As we begin a new year, many of us will dream of new beginnings and second chances. We may take another shot at last year’s failed resolution. We may commit to finally get some aspect of our life in order. We may even seek out someone we have hurt so that we can repent, seek forgiveness and try to begin writing a new chapter in the story of our relationship. These are all good impulses as themes of redemption, restoration, forgiveness and second chances are key to almost every faith tradition in the world.

With that in mind, I think it time that people of faith take a stand for criminal justice and sentencing reform. It’s time for us to proclaim again that we believe true repentance should lead to forgiveness of sins, that restoration is God’s will for all people, and that to act as though anyone is beyond the reach of redemption is to belittle the power of God. It is time for us to make our justice system reflect those core beliefs.

In the Hebrew Scriptures, God commanded a year of Jubilee – a time when all debts would be forgiven because no debt should hold people in chains forever. However, we send some people in our society to prison for what amounts to the crime of being poor. In Illinois we can charge them for being incarcerated and send them back for failing to pay. And some of our prisons, particularly for-profit institutions, are little better than slave-labor, with inmates “paying off their debt to society” by working for pennies on the dollar to enrich corporations. Poverty should be neither a cause nor a tool for keeping people imprisoned.

But the problems of our system run deeper than that. Issues of injustice are intertwined with racism, compounded by a delight in punishment rather than rehabilitation, and cemented with a lack of faith in the inherent value of every human being and God’s will to redeem each one.

In the Christian tradition, our stories of redemption all begin with the story of one who was falsely accused and harshly punished for something he did not do. When Christ died on the cross, God said a resounding “No” to that form of judgment masquerading as justice and punishment that did not fit the offense. God’s ‘no’ shook the earth, darkened the sun, and broke open the graves so all would know that such actions were not acceptable any longer, and yet our system still resemble that one in too many ways. Those who, like Christ, challenge the system, come from an oppressed people, or do not have the proper means to mount a defense still face long odds against accusations and stiff penalties for their offenses.

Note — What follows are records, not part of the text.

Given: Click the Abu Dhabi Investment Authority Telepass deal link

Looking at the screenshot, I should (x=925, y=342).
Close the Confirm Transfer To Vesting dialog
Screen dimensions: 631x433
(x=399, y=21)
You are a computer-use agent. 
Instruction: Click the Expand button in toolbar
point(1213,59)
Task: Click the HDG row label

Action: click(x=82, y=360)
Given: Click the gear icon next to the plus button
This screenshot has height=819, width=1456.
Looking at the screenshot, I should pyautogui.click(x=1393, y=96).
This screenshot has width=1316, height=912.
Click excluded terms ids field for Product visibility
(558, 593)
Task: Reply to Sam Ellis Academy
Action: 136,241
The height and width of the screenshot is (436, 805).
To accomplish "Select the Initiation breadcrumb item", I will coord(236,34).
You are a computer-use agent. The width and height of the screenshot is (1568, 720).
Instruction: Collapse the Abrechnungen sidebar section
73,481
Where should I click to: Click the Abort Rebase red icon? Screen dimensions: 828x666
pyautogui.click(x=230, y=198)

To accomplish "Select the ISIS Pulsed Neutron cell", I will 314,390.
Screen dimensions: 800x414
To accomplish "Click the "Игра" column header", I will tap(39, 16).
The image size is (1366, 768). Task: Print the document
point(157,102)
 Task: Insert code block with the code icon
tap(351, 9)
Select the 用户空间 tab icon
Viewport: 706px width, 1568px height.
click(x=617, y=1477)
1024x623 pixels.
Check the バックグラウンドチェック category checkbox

Broken criminal justice systems are nothing new in the world, but faith communities have pushed back against them for millennia. In our present day, we have not done enough to tell the story of salvation – literally meaning wholeness – to the broken systems of hopelessness and poverty and systemic racism that have led to our having more people incarcerated per capita than any country in the world. If we can set a resolution in this new year, may it be to believe again in redemption, to proclaim the power of restorative justice, and to work to heal lives broken by systems of oppression. If our faith can lead us in that direction, our criminal justice system can be reformed and our communities restored to health and wholeness. Such a resolution would be a measure of faithfulness worthy of our traditions.